> **Exercise goal**: Word for word, print all of the lines below.

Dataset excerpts
......
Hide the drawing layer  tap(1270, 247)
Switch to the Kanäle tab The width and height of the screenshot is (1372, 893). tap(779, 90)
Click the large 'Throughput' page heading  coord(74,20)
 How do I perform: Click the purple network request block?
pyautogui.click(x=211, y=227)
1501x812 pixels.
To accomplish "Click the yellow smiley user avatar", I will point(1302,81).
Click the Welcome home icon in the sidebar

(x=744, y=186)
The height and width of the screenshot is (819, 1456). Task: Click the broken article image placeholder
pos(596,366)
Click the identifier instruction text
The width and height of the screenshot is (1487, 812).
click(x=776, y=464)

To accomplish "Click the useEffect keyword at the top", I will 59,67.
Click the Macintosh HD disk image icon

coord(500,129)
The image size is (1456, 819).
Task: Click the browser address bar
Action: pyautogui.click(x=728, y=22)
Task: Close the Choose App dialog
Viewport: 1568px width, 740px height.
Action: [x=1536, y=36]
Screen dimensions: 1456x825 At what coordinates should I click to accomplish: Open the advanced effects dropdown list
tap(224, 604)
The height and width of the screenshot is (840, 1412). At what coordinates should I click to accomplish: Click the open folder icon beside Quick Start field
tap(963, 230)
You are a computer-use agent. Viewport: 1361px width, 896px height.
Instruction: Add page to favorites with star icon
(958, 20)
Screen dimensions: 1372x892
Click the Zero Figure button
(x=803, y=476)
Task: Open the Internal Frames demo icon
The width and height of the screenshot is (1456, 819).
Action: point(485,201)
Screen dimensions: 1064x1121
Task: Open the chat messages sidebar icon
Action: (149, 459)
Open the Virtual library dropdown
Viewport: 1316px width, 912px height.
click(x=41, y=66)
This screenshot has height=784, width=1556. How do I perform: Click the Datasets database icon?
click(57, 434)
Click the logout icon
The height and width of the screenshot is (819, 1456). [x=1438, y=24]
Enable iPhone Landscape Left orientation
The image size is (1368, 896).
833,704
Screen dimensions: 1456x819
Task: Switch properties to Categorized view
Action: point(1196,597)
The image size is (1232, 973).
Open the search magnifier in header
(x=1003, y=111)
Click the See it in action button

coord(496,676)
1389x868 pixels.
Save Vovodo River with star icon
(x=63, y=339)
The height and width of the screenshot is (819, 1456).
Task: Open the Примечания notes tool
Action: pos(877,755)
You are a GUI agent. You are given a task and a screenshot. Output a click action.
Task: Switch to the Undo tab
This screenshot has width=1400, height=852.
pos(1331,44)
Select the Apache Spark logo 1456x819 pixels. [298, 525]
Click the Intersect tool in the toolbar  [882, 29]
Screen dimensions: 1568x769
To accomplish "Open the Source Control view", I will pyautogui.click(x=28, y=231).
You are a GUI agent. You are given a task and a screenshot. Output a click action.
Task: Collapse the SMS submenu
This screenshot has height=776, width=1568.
......
> **Response to the task**:
Hide the drawing layer  tap(1270, 247)
Switch to the Kanäle tab The width and height of the screenshot is (1372, 893). tap(779, 90)
Click the large 'Throughput' page heading  coord(74,20)
 How do I perform: Click the purple network request block?
pyautogui.click(x=211, y=227)
1501x812 pixels.
To accomplish "Click the yellow smiley user avatar", I will point(1302,81).
Click the Welcome home icon in the sidebar

(x=744, y=186)
The height and width of the screenshot is (819, 1456). Task: Click the broken article image placeholder
pos(596,366)
Click the identifier instruction text
The width and height of the screenshot is (1487, 812).
click(x=776, y=464)

To accomplish "Click the useEffect keyword at the top", I will 59,67.
Click the Macintosh HD disk image icon

coord(500,129)
The image size is (1456, 819).
Task: Click the browser address bar
Action: pyautogui.click(x=728, y=22)
Task: Close the Choose App dialog
Viewport: 1568px width, 740px height.
Action: [x=1536, y=36]
Screen dimensions: 1456x825 At what coordinates should I click to accomplish: Open the advanced effects dropdown list
tap(224, 604)
The height and width of the screenshot is (840, 1412). At what coordinates should I click to accomplish: Click the open folder icon beside Quick Start field
tap(963, 230)
You are a computer-use agent. Viewport: 1361px width, 896px height.
Instruction: Add page to favorites with star icon
(958, 20)
Screen dimensions: 1372x892
Click the Zero Figure button
(x=803, y=476)
Task: Open the Internal Frames demo icon
The width and height of the screenshot is (1456, 819).
Action: point(485,201)
Screen dimensions: 1064x1121
Task: Open the chat messages sidebar icon
Action: (149, 459)
Open the Virtual library dropdown
Viewport: 1316px width, 912px height.
click(x=41, y=66)
This screenshot has height=784, width=1556. How do I perform: Click the Datasets database icon?
click(57, 434)
Click the logout icon
The height and width of the screenshot is (819, 1456). [x=1438, y=24]
Enable iPhone Landscape Left orientation
The image size is (1368, 896).
833,704
Screen dimensions: 1456x819
Task: Switch properties to Categorized view
Action: point(1196,597)
The image size is (1232, 973).
Open the search magnifier in header
(x=1003, y=111)
Click the See it in action button

coord(496,676)
1389x868 pixels.
Save Vovodo River with star icon
(x=63, y=339)
The height and width of the screenshot is (819, 1456).
Task: Open the Примечания notes tool
Action: pos(877,755)
You are a GUI agent. You are given a task and a screenshot. Output a click action.
Task: Switch to the Undo tab
This screenshot has width=1400, height=852.
pos(1331,44)
Select the Apache Spark logo 1456x819 pixels. [298, 525]
Click the Intersect tool in the toolbar  [882, 29]
Screen dimensions: 1568x769
To accomplish "Open the Source Control view", I will pyautogui.click(x=28, y=231).
You are a GUI agent. You are given a task and a screenshot. Output a click action.
Task: Collapse the SMS submenu
This screenshot has height=776, width=1568.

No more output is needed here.